Oh, and just as we were landing, the poor kid in front of me (probably 6 years old) threw up on his mom. I saw it happen and yelled out for paper towels, sanitizer, and more bags. The junior crew member who was involved with the medical emergency (this was her 6th flight) jumped into action. She has gotten more training in the field than you could get in a classroom. I gave my compliments to the crew, to their manager, and sent an email. We are customers (of this budget Icelandic airline) for life and in fact, we are going back to Denmark in August on the same airline.

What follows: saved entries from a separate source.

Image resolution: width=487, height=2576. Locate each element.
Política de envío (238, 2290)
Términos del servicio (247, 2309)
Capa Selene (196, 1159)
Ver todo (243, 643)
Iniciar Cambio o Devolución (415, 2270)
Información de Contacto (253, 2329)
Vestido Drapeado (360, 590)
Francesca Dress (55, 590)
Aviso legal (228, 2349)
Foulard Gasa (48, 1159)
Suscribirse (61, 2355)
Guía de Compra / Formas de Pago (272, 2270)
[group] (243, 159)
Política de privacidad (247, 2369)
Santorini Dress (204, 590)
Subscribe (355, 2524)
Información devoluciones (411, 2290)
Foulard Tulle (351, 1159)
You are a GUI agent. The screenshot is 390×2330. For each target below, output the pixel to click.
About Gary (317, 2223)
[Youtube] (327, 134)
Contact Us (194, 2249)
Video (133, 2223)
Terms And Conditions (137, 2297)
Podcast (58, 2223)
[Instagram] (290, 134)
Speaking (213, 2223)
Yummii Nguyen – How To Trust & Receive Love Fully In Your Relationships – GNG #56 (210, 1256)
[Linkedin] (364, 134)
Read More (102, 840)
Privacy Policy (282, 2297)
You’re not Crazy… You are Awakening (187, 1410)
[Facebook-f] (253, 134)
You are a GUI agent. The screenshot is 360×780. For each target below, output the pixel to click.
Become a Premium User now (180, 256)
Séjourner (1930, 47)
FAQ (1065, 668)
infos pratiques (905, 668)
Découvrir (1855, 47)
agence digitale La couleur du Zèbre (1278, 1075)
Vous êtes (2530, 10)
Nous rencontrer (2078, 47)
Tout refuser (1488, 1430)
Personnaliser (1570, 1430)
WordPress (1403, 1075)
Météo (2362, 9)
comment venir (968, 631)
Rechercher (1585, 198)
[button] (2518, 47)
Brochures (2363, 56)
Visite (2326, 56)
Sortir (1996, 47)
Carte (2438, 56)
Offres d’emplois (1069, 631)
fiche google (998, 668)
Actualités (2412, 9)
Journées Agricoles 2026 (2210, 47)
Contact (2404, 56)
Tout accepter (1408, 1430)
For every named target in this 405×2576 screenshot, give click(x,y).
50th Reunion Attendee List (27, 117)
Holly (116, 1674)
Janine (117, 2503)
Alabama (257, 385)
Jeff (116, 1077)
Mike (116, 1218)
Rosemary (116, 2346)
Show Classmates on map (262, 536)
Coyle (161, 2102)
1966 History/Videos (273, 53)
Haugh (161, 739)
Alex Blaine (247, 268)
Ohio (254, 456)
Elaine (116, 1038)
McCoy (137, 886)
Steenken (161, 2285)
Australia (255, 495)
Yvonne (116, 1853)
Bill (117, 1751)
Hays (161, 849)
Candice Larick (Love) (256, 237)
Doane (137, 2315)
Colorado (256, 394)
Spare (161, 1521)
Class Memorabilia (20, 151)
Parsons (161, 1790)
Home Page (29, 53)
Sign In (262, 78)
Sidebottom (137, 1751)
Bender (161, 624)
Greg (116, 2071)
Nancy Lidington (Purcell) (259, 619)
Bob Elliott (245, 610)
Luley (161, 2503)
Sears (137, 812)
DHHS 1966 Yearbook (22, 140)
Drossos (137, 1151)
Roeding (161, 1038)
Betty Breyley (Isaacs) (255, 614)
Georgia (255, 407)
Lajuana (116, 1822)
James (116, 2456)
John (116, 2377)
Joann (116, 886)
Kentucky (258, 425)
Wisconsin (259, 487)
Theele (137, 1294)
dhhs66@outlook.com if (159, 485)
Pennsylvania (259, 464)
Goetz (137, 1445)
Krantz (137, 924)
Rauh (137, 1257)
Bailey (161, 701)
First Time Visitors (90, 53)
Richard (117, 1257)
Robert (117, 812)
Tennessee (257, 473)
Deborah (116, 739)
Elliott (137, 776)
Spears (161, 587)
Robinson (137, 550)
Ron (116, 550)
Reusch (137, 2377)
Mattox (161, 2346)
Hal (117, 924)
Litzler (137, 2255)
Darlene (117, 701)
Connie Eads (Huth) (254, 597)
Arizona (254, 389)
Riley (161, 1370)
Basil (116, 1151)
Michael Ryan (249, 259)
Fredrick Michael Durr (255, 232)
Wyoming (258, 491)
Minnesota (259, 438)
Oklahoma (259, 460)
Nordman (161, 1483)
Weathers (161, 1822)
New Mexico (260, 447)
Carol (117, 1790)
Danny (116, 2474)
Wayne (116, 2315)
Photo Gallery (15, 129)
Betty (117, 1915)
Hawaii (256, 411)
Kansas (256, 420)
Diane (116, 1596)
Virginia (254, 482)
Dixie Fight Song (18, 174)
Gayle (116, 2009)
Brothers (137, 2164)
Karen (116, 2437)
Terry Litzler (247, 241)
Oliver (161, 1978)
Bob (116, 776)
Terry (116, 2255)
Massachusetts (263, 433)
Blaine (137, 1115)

And so, that concludes this trip.

10 Likes

Wanted to add that there seems to be recycling everywhere on Tenerife. Every town had large clearly marked bins in the town centers. We (okay, maybe just I) are those crazy travelers that tote around their recyclables / compostable kitchen scraps everywhere until we can find facilities for them. What happens to them after being thrown into the proper bins, I can’t say. But I have hope. It’s important to me that we are responsible tourists as much as we can be.

4 Likes

Wow - what a hair-raising end to your trip! Glad everything turned out okay. And thanks for your posts. I always look forward to reading them. :+1:

2 Likes

What an adventure! For me, your trip reports outdo any travel show.

Glad that everything turned out okay for the passengers who experienced medical emergencies on your return flights.

3 Likes

Yikes, so much drama! I cannot think of when I have been on a flight with a medical emergency, much less two. Glad everything turned out OK.

Your trip sounded really fun and sure involved lots of gorgeous scenery! That pork and potatoes plates sounds great!